## YOUR INSTRUCTIONS:
The result should be all the records, exact and complete, without a single picture.

──────── EXCERPTED RECORDS

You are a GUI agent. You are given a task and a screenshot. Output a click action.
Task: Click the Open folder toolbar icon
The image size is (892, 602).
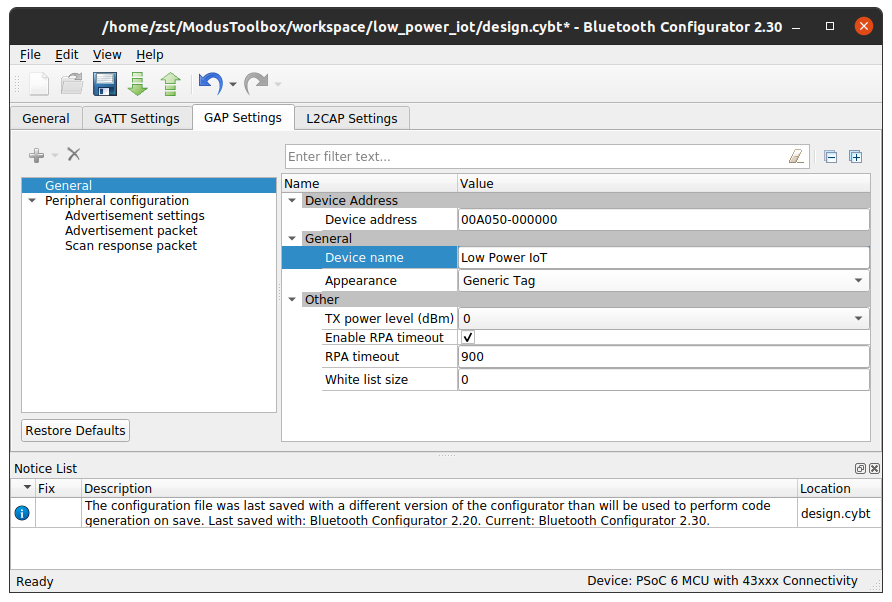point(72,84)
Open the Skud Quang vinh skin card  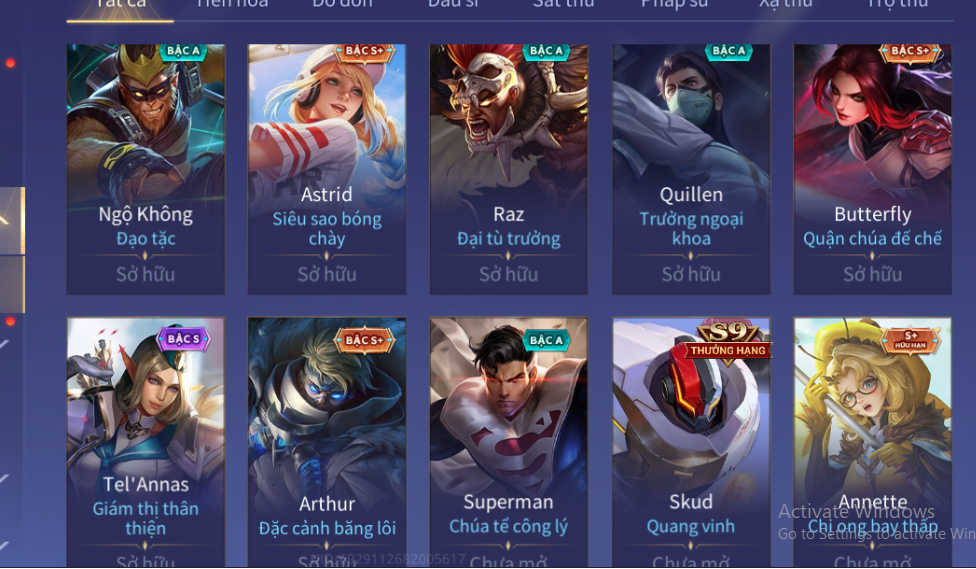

────────────────

## TASK RESULT:
You are a GUI agent. You are given a task and a screenshot. Output a click action.
Task: Click the Open folder toolbar icon
The image size is (892, 602).
point(72,84)
Open the Skud Quang vinh skin card  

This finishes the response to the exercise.